According to Holgate, these demographic groups influenced his character development choices. He noted that they are, in part, the reason why he chose to include Robert – the show’s openly gay character.
Holgate explained that Robert’s character is very flamboyant – on purpose – as he represents a part of the sexual diversity that is present in Jamaican society.
“It’s a personality that’s here in Jamaica. And so many [local] productions are afraid to even think or to hint at it. We’ll watch Empire; we’ll watch Spartacus; we’ll watch anything and everything that has any kind of content that shows different types of male sexual diversity. Yet, it must not be seen in a Jamaican production, although you have that range of people here in Jamaica,” Holgate argued.
“At what point in time… this is 2021… At what point in time does a Jamaican writer, director or production company decide that you can write about anything, and showcase anything and show the reality of what is happening in Jamaica, and especially because we know that one of the things that drives the HIV epidemic is MSMs?” questioned Holgate.
The writer and director explained that men having sex with men is something that the Jamaican society is still shy to talk about, noting that it is necessary to have such openness if we are to eradicate the HIV epidemic.
According to Holgate, presenting fresh characters in tune with the current Jamaican reality is not only necessary to appeal to a younger audience but necessary to enable certain conversations.
He added that it wasn’t about promoting a certain agenda, but was about being authentic and representative of society as it is.
“To create characters who were true to life, real life, like the aunty weh yuh have, the mother weh yuh nuh want to talk about, the Jamaican grandma, the best friend that’s in everybody’s business, the landlord who thinks they own the world… I wanted to create these characters that were memorable and authentic,” explained Holgate.
He added that it was the drive to have art reflect life and be authentic that also drove how he developed the female characters in the cast, which, he said, break from tradition and tend to be stronger personalities with more substance and depth.

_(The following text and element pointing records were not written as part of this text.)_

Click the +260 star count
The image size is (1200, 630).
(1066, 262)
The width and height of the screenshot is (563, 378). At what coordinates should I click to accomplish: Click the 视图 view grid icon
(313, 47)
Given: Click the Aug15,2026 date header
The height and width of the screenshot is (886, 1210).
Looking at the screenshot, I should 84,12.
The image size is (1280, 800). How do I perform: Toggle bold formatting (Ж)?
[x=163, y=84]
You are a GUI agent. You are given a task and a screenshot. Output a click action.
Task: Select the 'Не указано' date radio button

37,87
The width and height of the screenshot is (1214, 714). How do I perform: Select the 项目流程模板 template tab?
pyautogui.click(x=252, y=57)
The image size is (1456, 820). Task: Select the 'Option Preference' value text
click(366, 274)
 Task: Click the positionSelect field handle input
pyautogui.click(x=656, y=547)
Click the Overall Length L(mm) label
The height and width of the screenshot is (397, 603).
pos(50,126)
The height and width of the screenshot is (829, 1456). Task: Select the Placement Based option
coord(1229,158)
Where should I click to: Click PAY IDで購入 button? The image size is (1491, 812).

“I really wanted to show a range of female characters – not the typical female characters that you’re used to, like the girl a look a man and the most important thing in her world is to find a man who can love her and blah, blah, blah, blah,” said Holgate. “I wanted it to be a guy who was going crazy and bonkers for a girl. And this girl, she operates with men in the same way that a lot of men operate with women. I wanted to create that switch. That’s how I think, as a writer and as a director, you can’t stay in the same vein, in the same structure of a thing, and help people to see the thing differently,” he added.
Chill premiered on March 1 on YouTube. The series, which airs every Monday at 6:30pm, will run for 13 weeks.